(Saved entries)
^^^^^^^^^^^^^^^^

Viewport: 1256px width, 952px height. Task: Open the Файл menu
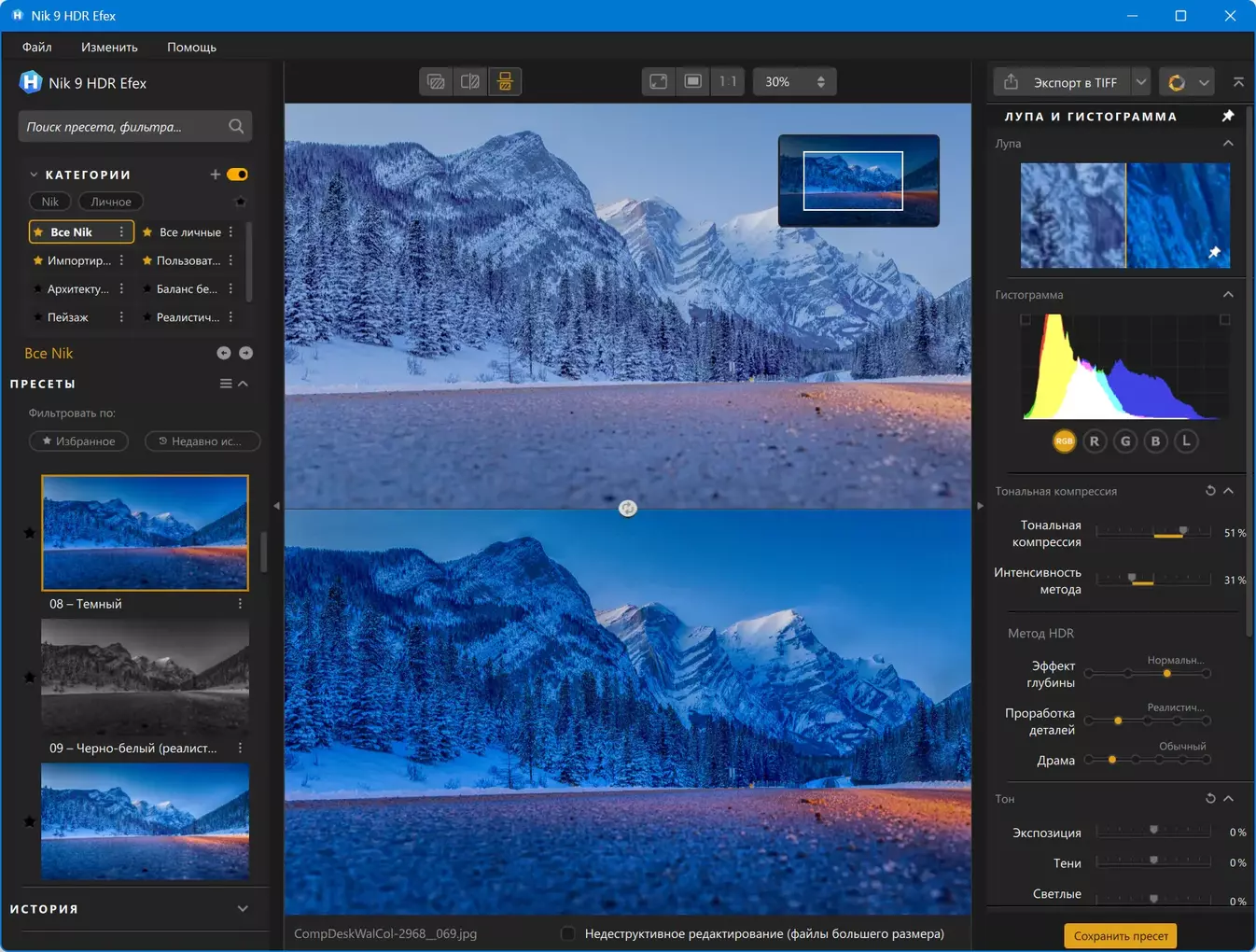[x=37, y=47]
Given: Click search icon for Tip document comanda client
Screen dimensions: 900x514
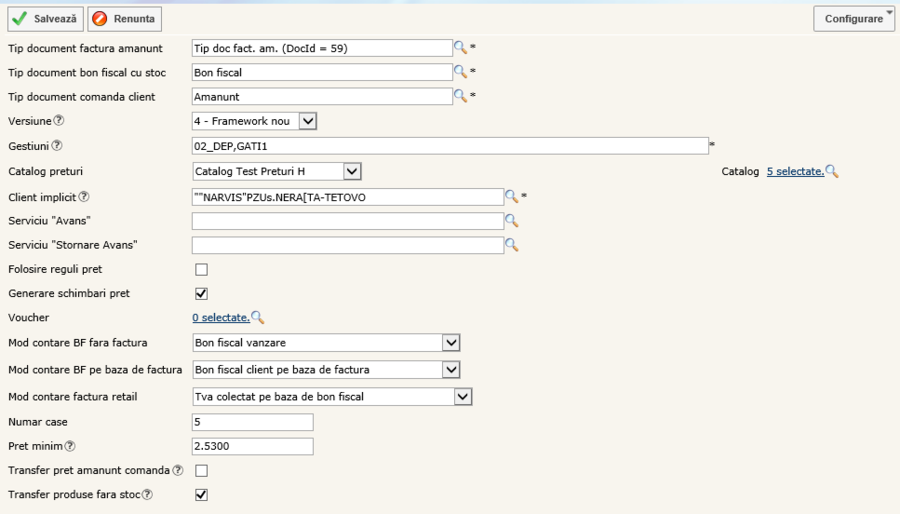Looking at the screenshot, I should 460,96.
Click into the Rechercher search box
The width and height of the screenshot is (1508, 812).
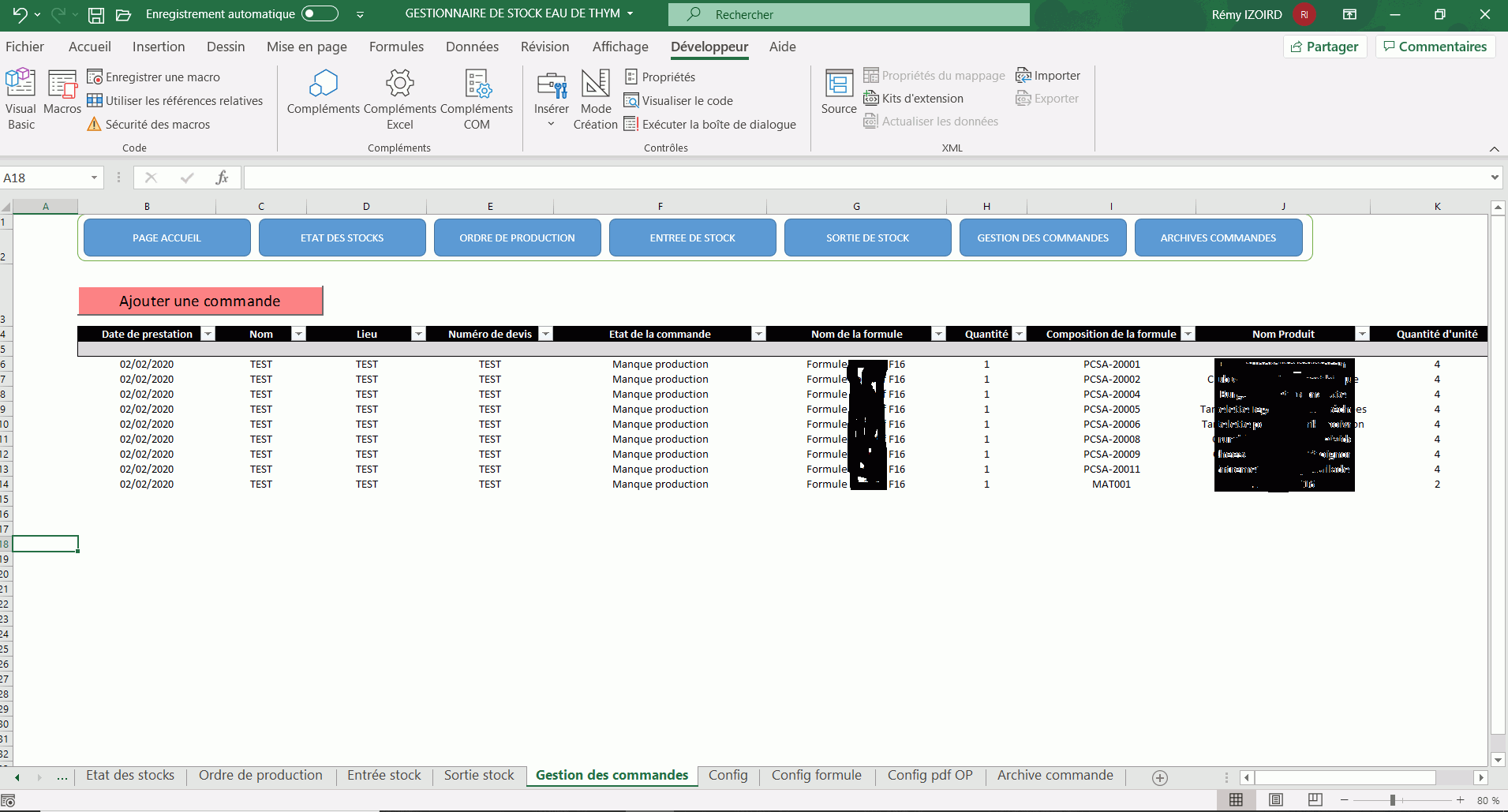coord(848,14)
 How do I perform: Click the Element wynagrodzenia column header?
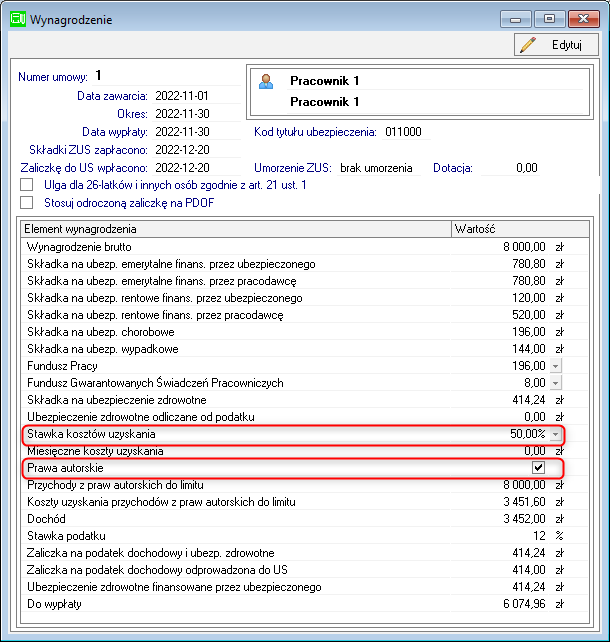click(x=236, y=229)
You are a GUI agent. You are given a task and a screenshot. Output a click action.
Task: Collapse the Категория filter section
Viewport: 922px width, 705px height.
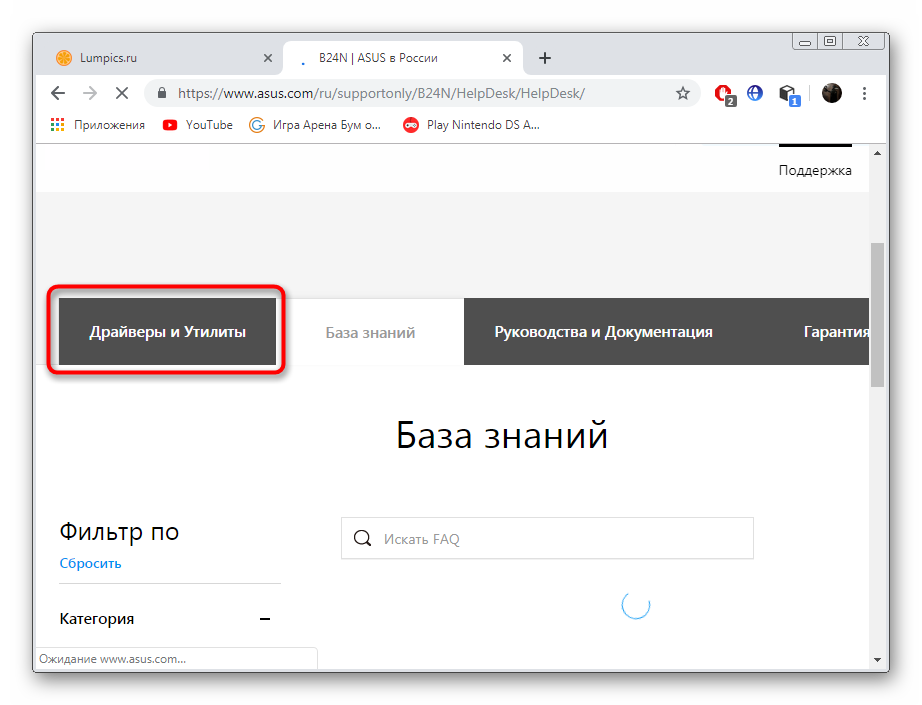click(265, 619)
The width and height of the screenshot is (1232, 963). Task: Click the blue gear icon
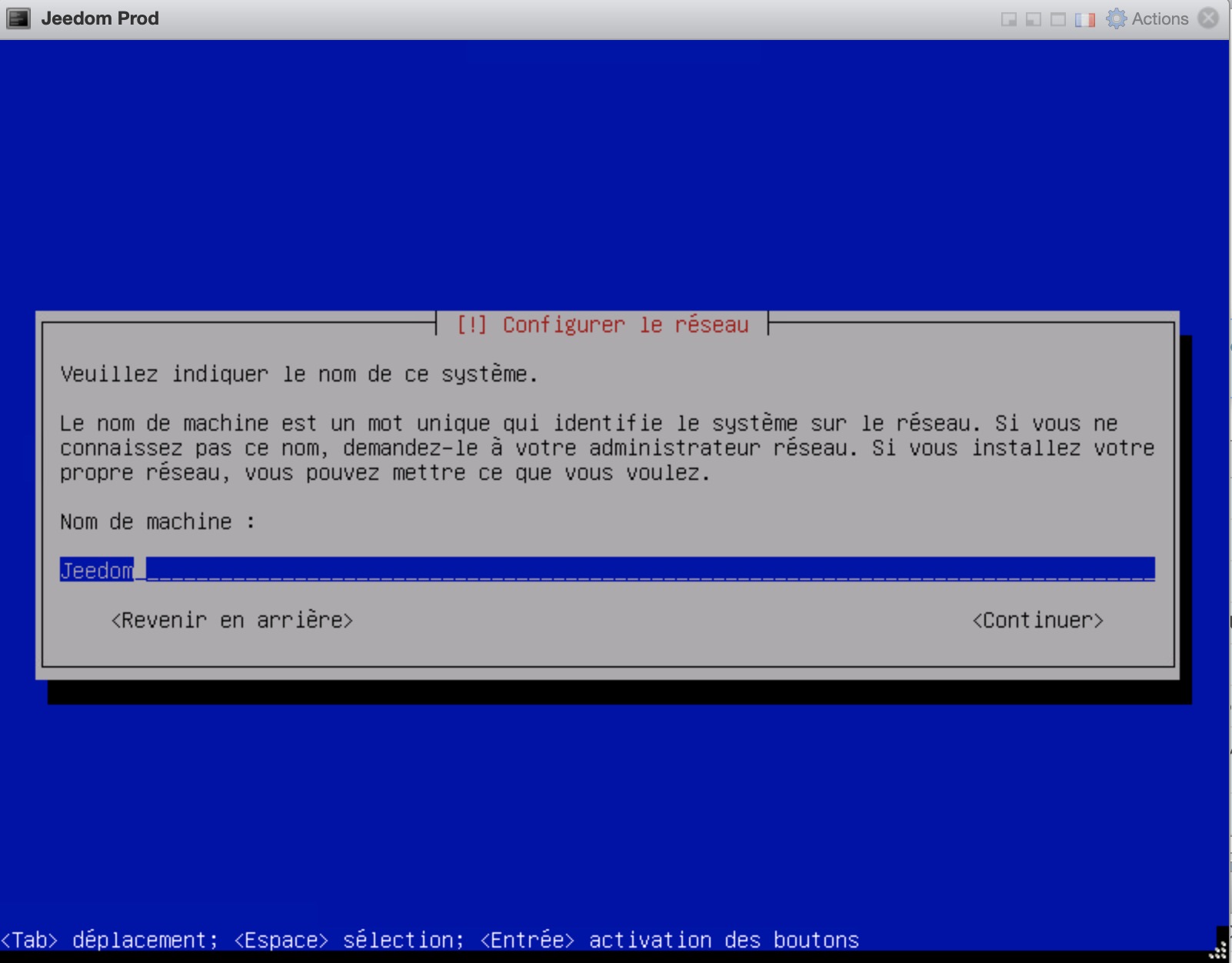click(x=1116, y=18)
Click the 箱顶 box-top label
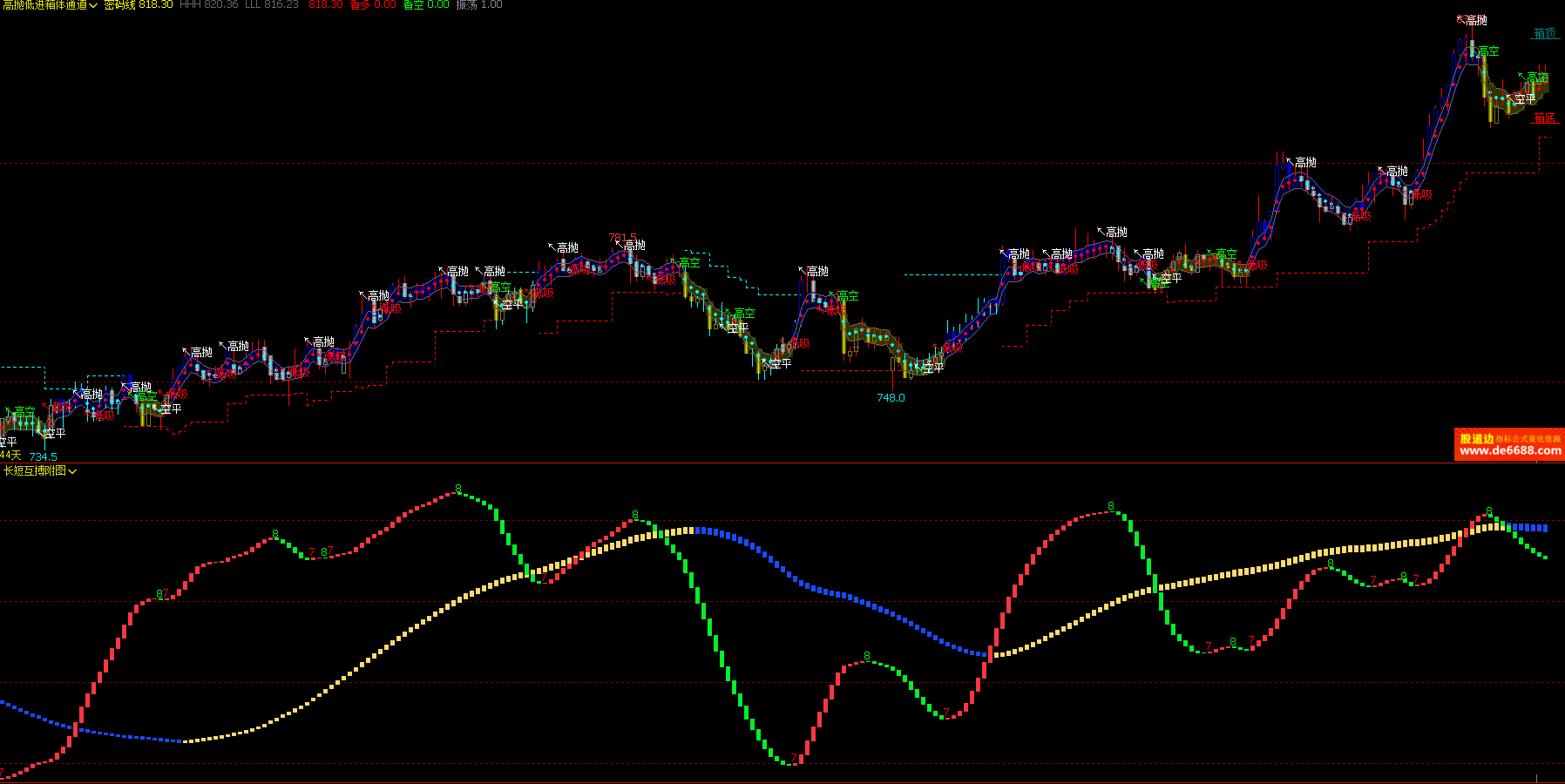 click(1544, 33)
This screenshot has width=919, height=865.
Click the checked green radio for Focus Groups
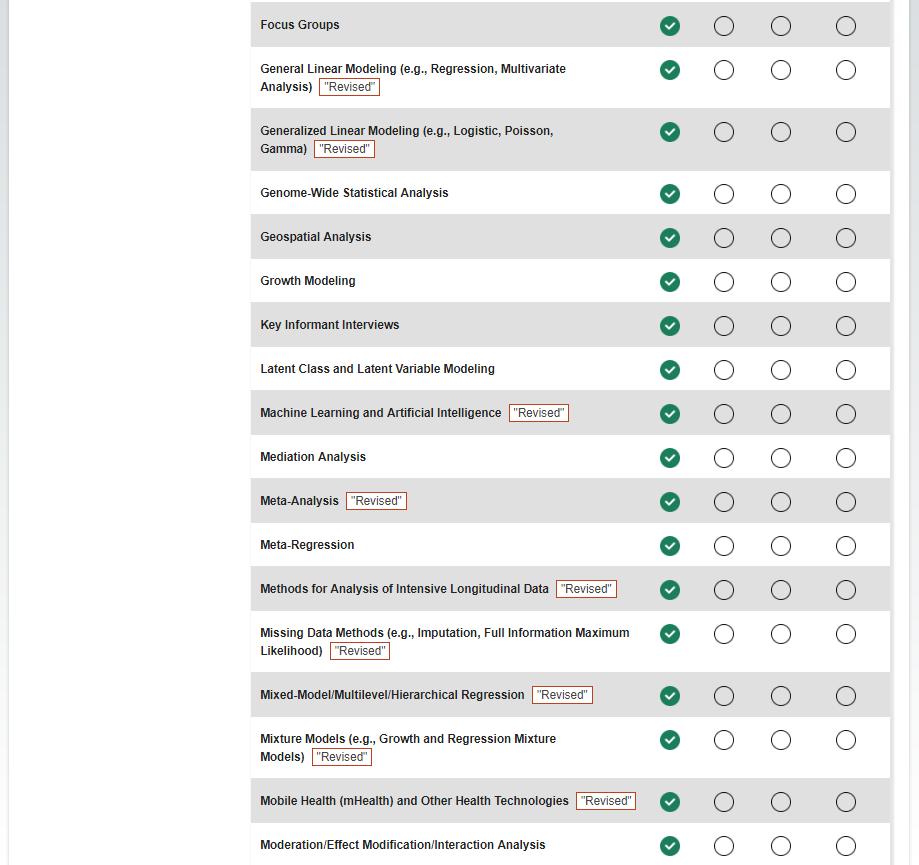click(670, 26)
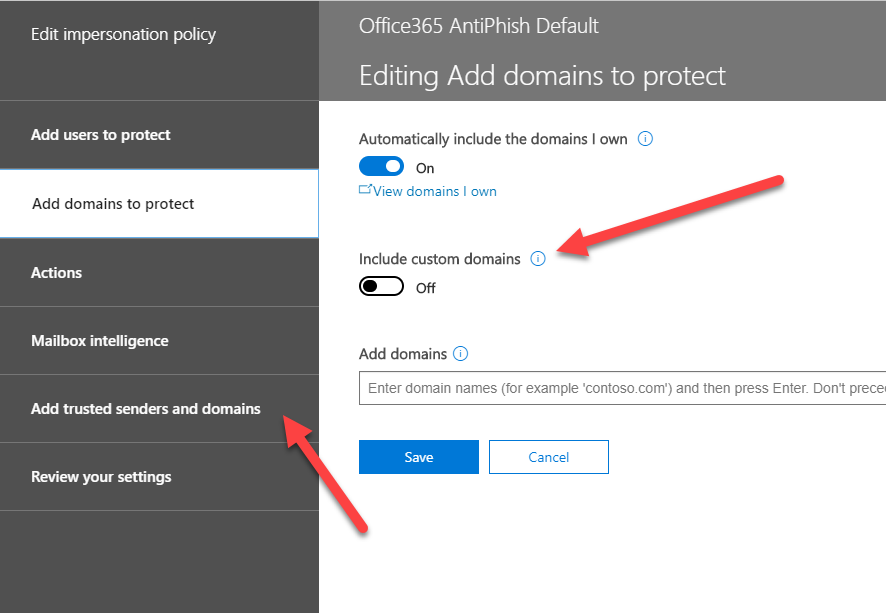Open 'Add users to protect' section

coord(101,135)
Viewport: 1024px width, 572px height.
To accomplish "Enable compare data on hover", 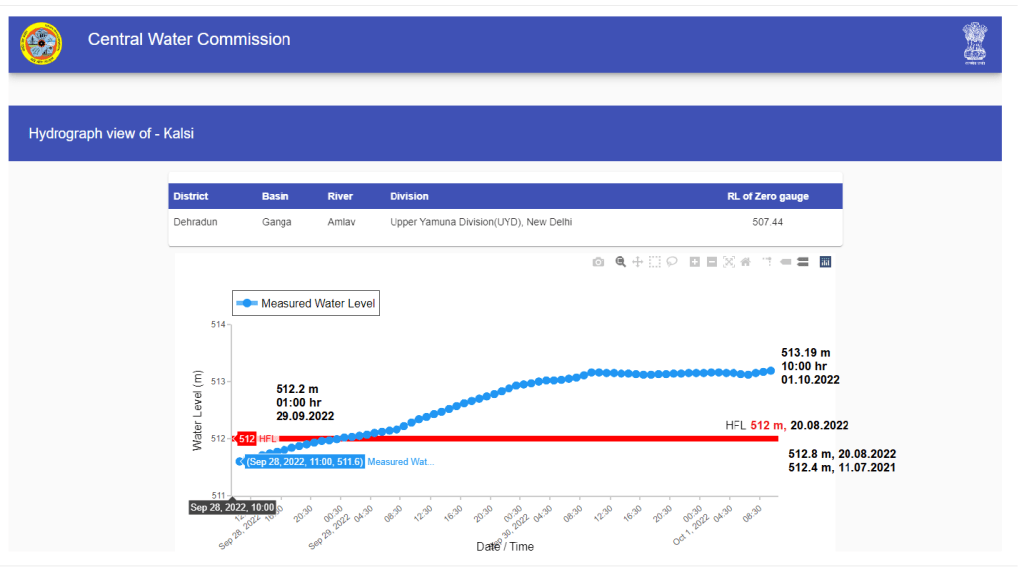I will coord(803,262).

^^^^^^^^^^^^^^^^

> **TASK STATEMENT**
Set down word for word the lines from the opening of the entries above through the line that contains "You are a GUI", and omit every picture.

> **SOLVED PROBLEM**
Viewport: 1256px width, 952px height. Task: Open the Файл menu
[x=37, y=47]
Given: Click search icon for Tip document comanda client
Screen dimensions: 900x514
Looking at the screenshot, I should 460,96.
Click into the Rechercher search box
The width and height of the screenshot is (1508, 812).
coord(848,14)
 How do I perform: Click the Element wynagrodzenia column header?
click(x=236, y=229)
You are a GUI agent. You are given a task and a screenshot. Output a click action.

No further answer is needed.